Mike Garnham":3kwd65bz said:


> This is a blatant attempt to stir up controversy. Don't hijack threads.


Sorry it wasn't meant like that, it was only a footnote (hence the asterisk).



> This idiotic argument should be turned on its head by asking...........how is it that we can have altered the chemistry of the atmosphere so much, and, as it now turns out, the oceans as well, without it having any effect?


Please don't put words in my mouth/fingers. We do mayor harm to and exploit our environment and Earth its inhabitants in a gazillion ways. The comment is only and only applicable to climate change as in global temperatures.

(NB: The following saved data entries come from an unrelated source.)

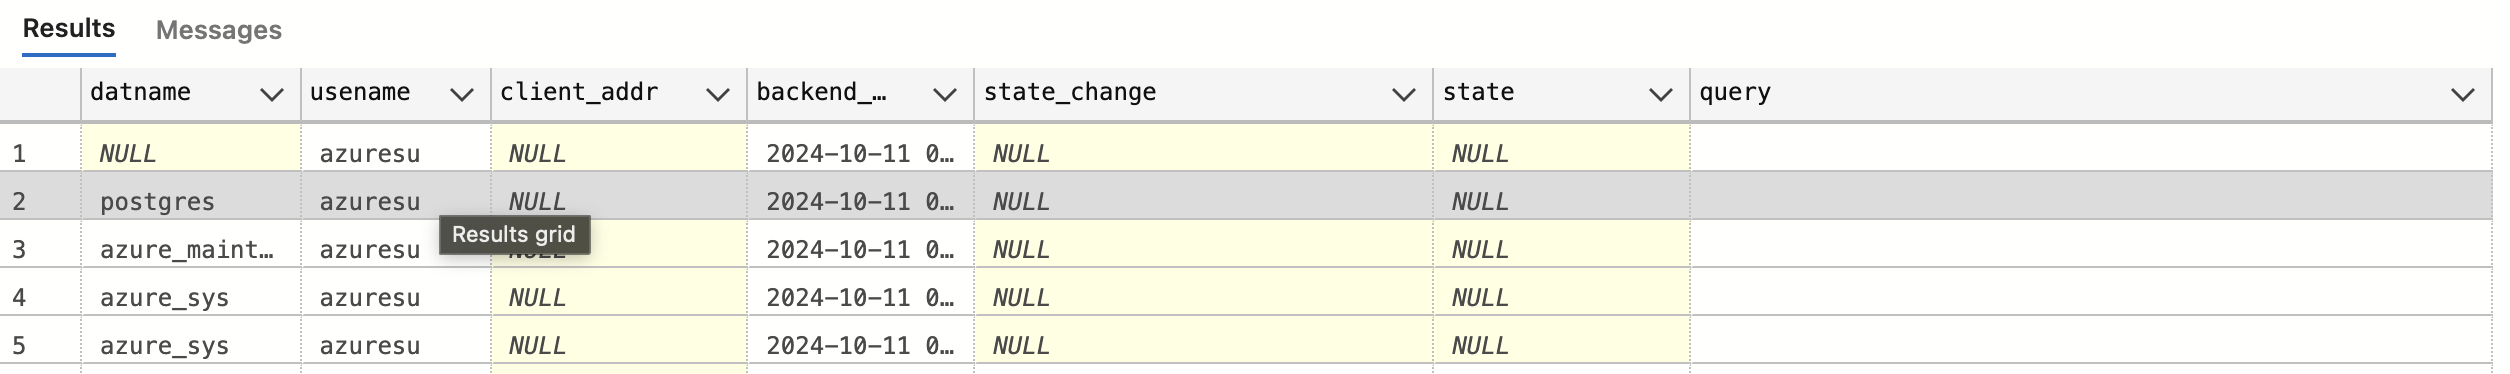This screenshot has height=374, width=2510.
Task: Open the state column dropdown chevron
Action: 1660,95
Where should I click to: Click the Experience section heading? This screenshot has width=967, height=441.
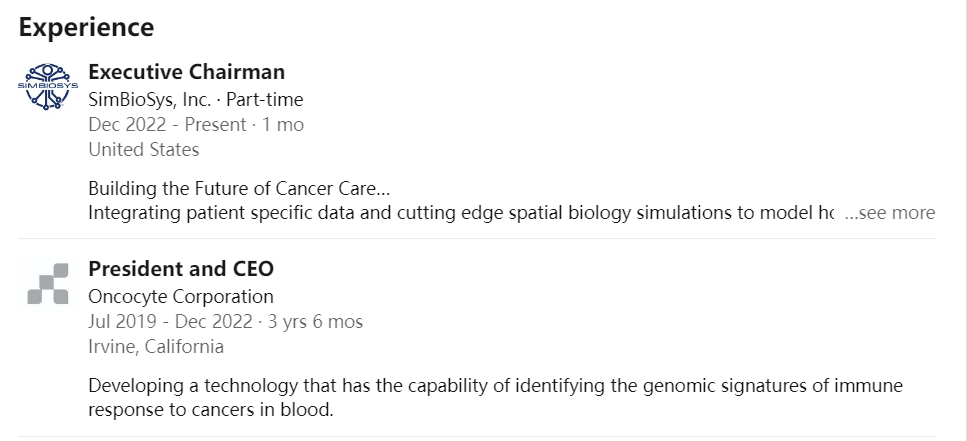[86, 27]
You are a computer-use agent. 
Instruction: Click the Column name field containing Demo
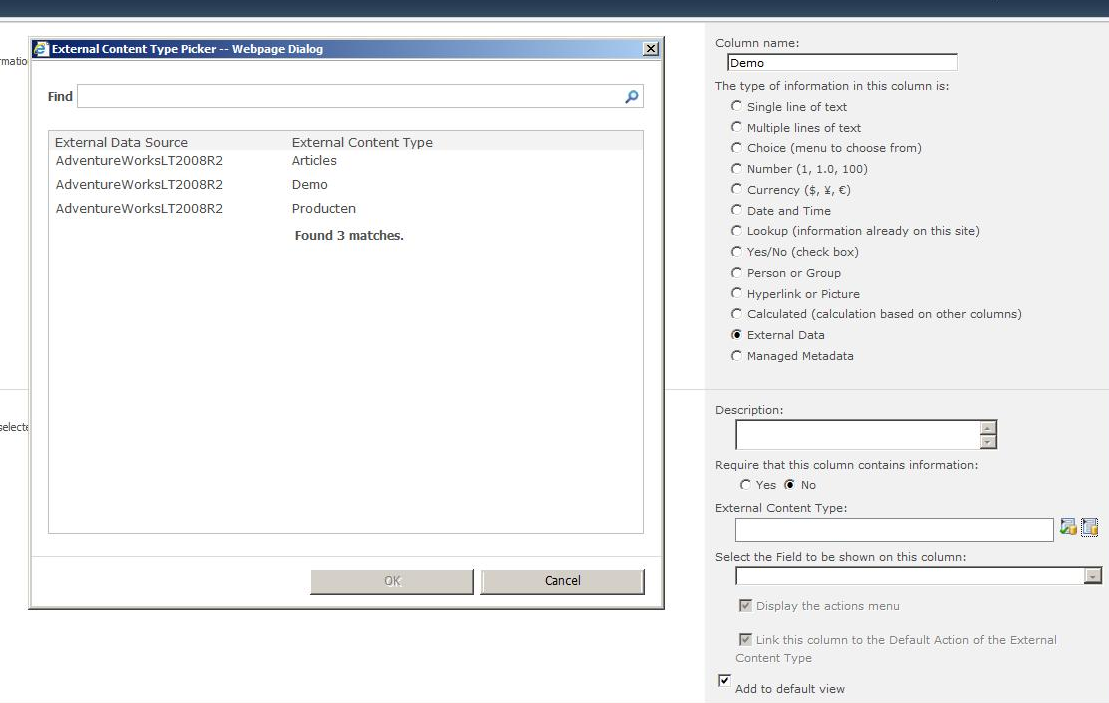click(841, 63)
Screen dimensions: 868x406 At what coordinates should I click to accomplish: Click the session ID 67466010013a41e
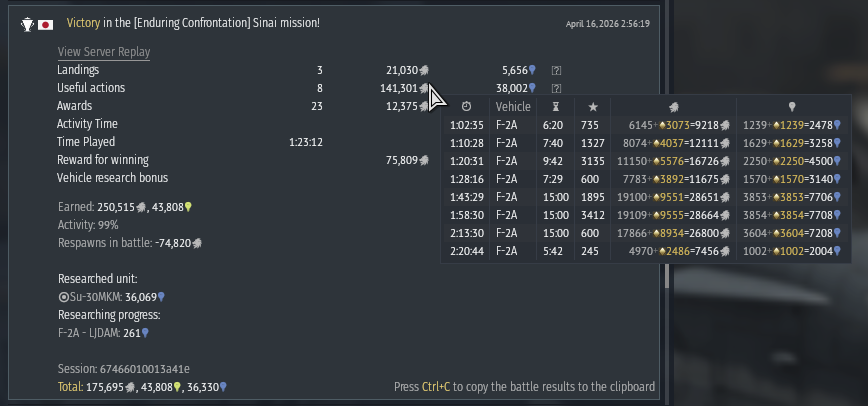point(123,369)
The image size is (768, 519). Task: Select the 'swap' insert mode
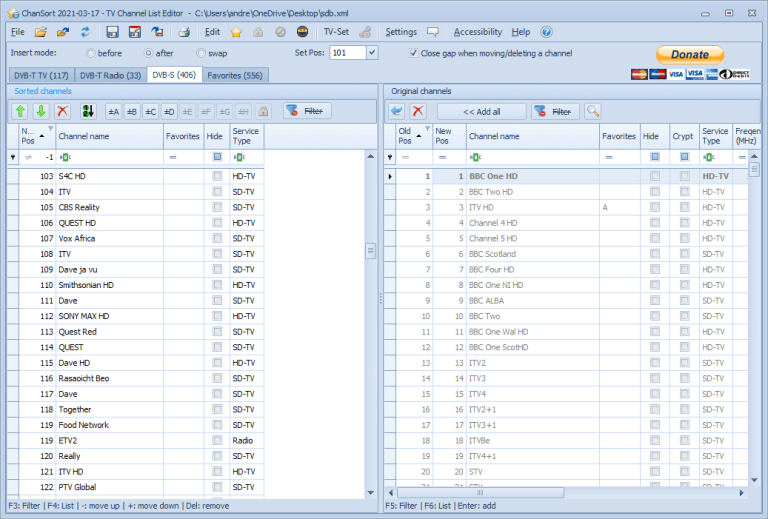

And I would request indeed not to go into any discussion about CC.


----------



## dickm (13 Mar 2009)

Aberdeen Univ is running a series of seminars on "Energy Controversies" at the moment. Last night's was on Alternative energy sources, and one suggestion, among a lot of others, was that solar PV, particularly using large array of solar tiles, was "becoming economic". I used to work with the guy who made this prediction, and he is a bit of an optimist, but does have his finger on the pulse in this area. So possibly worth looking out again soon.

According to the panel on this occasion, tidal, wave and wind are the most likely big sources in the near-ish future, but only if Govt can be prepared to back the start-up costs rather than pouring money into *ankers' pockets.
Not that most of us can use tidal or wave! 

Solar thermal (whatever recent reports have said) does seem to be economic now, especially if combined with heat storage (i.e. basically, a d*** great hot water tank). We are probably going down this route shortly, so will report back next year.


----------



## dickm (9 Oct 2010)

Just thought I'd update this thread, as there doesn't seem to be anything more recent on PV around the forum. 
Having looked at the sums regarding the Feed In Tariff, they seem too good to be true, so I've broken the rules of a lifetime, and become an early adopter of new technology. We've just had 3.9kW nominal output PV panels installed on the roof, and in two nice sunny days, had pretty reasonable generation. The shine (literally!) rather taken off on the last couple of days when Aberdeenshire went dreich, with a cloud base just above the trees, so generation has been pretty negligible.
But talking today at a meeting to one of the other (2? 3?) folk who have PV installed round here, it looks as if even with our weather the investment will be better than most other opportunities. Our kids should recoup the investment anyway when they pop us into boxes and sell the house.


----------



## misterfish (10 Oct 2010)

As the OP (from over 18 months ago) I'll also add our update.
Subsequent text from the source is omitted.